> _OBJETIVO_
Copia textualmente el pasaje del fragmento sobre el banco de madera que va desde "A esta metáfora" hasta "de nuestra historia?", ambos incluidos.

> _FRAGMENTO PARA LEER_
Observarán que al fondo hay una máquina de ejercicios, que jamás he visto
ocupada por nadie, salvo por algún chaval que la toma como artilugio lúdico.
A esta metáfora me refería al principio: una Administración
que ha vendido hasta la saciedad sus excelencias, como la máquina de
entrenamiento, y que se revela incapaz de reparar un simple banco de madera a
lo largo de siete meses. Y lo que te rondaré morena. Es también un símil de lo
ocurrido con los otros bancos. Somos un país obsesionado con apuntar alto,
hasta que se dispara en vertical y te cae encima el proyectil. Por ejemplo,
¿cuántos polideportivos hemos utilizado para acoger a los damnificados por unas
inundaciones que se habrían evitado si ese presupuesto hubiera ido a construir
obras defensivas a tiempo? ¿Hablamos del fracaso que ha supuesto invertir sumas
interminables en “políticas activas de empleo” de las que se ha seguido el
mayor paro de nuestra historia?
Cansados de ser explotados y
expoliados, a cambio tan sólo de la potestad dudosa de elegir a nuestros
representantes de entre los candidatos escogidos por los aparatos de los
partidos, los españoles no podemos ni sentarnos al borde del camino y pensar,
como el personaje de Rodin. Eso sí, tenemos multitud de artefactos más o menos ociosos
a nuestra disposición para cumplir directivas escritas por un anónimo
chupatintas en un oscuro despacho de la no más luminosa Bruselas.
Ahora sólo cabe esperar —y rezar
implorándolo— que a los encargados de mantenimiento no les dé por colocar en
lugar del banco una bicicleta estática.

> _MATERIAL_
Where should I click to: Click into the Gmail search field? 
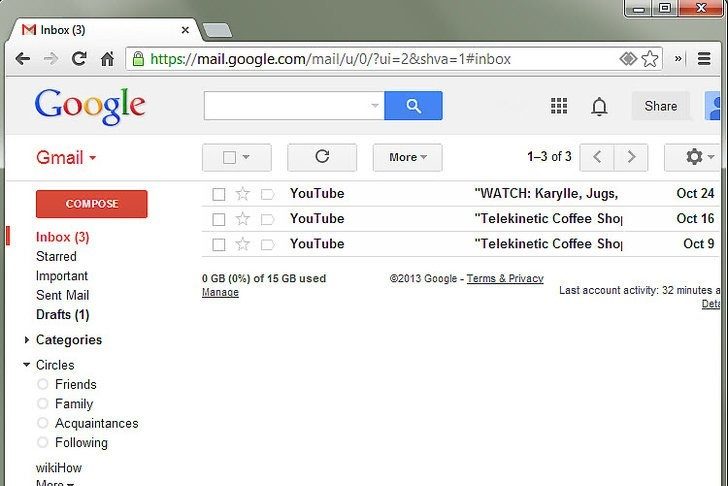(x=286, y=106)
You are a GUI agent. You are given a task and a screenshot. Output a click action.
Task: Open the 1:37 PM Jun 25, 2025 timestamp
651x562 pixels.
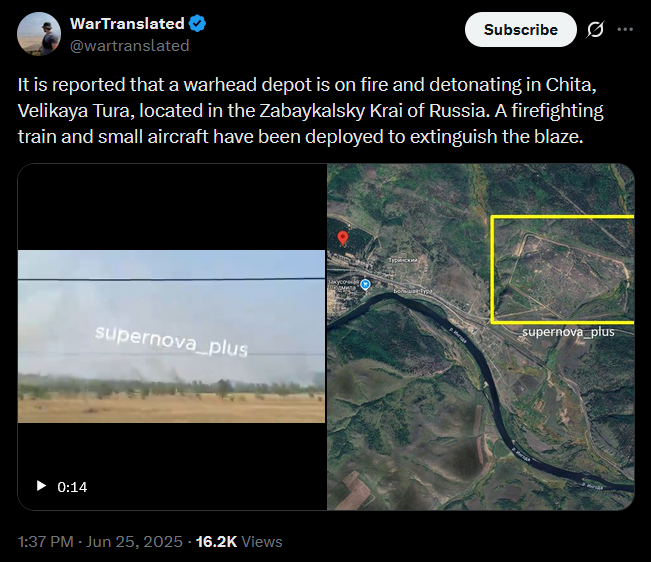point(100,542)
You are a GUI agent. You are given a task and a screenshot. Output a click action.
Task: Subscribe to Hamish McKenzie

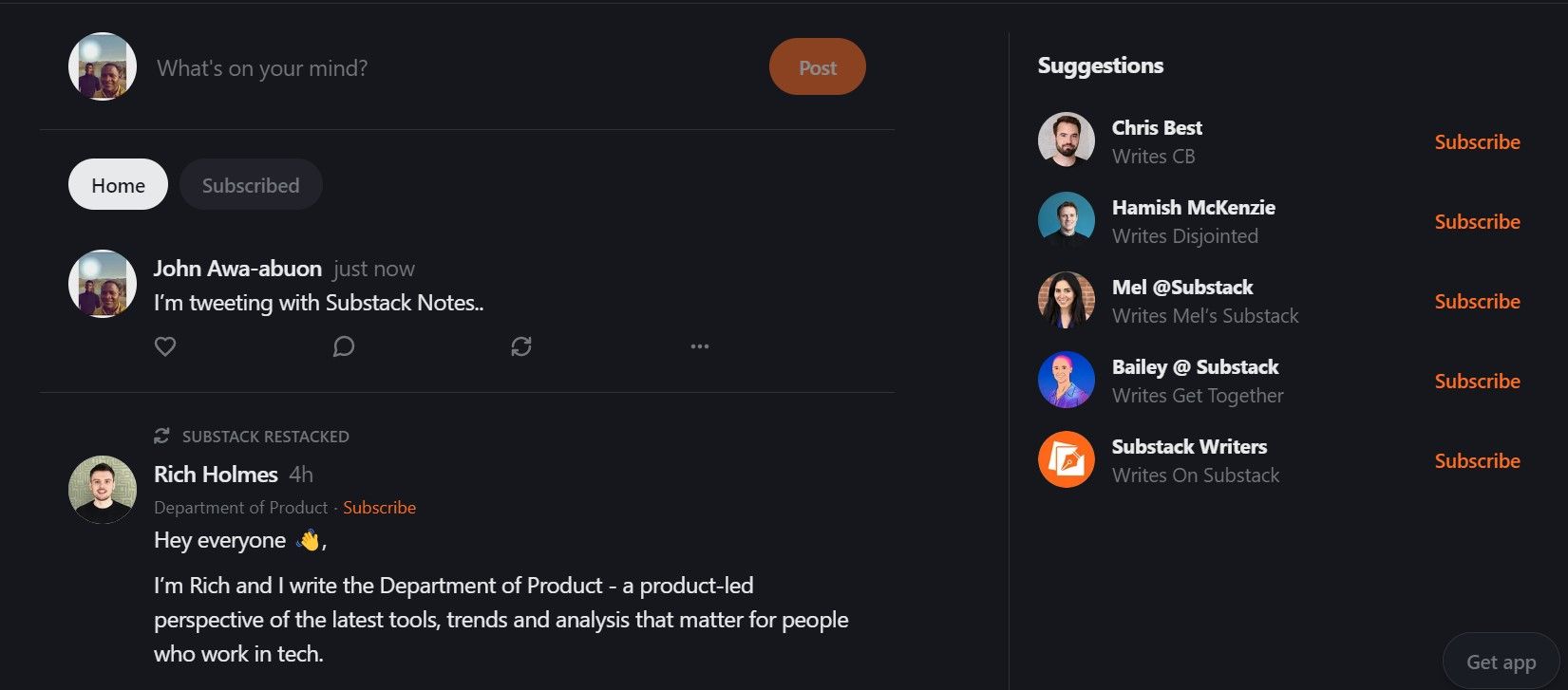(x=1477, y=222)
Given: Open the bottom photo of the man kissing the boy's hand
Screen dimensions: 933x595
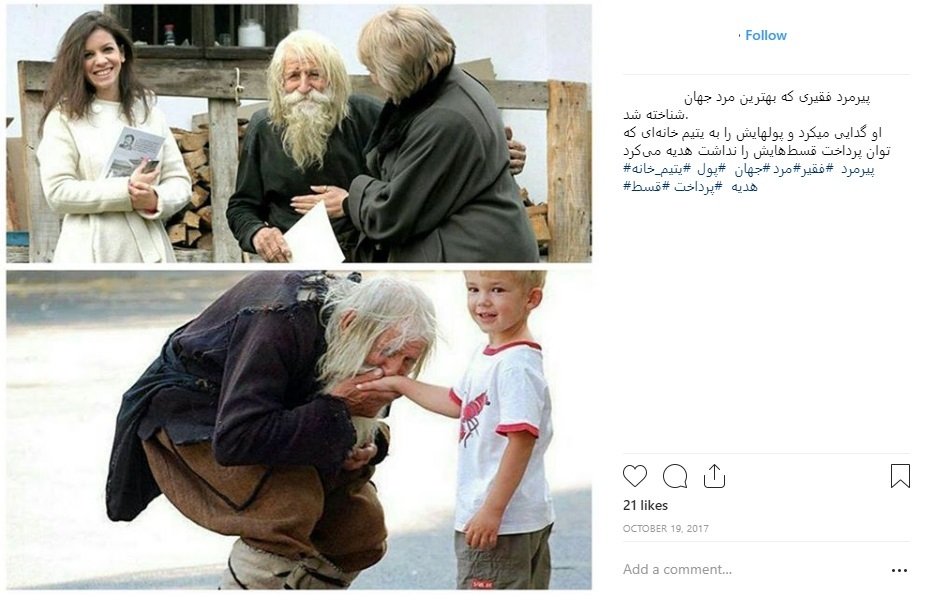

> _RESPUESTA DEL EJERCICIO_
A esta metáfora me refería al principio: una Administración
que ha vendido hasta la saciedad sus excelencias, como la máquina de
entrenamiento, y que se revela incapaz de reparar un simple banco de madera a
lo largo de siete meses. Y lo que te rondaré morena. Es también un símil de lo
ocurrido con los otros bancos. Somos un país obsesionado con apuntar alto,
hasta que se dispara en vertical y te cae encima el proyectil. Por ejemplo,
¿cuántos polideportivos hemos utilizado para acoger a los damnificados por unas
inundaciones que se habrían evitado si ese presupuesto hubiera ido a construir
obras defensivas a tiempo? ¿Hablamos del fracaso que ha supuesto invertir sumas
interminables en “políticas activas de empleo” de las que se ha seguido el
mayor paro de nuestra historia?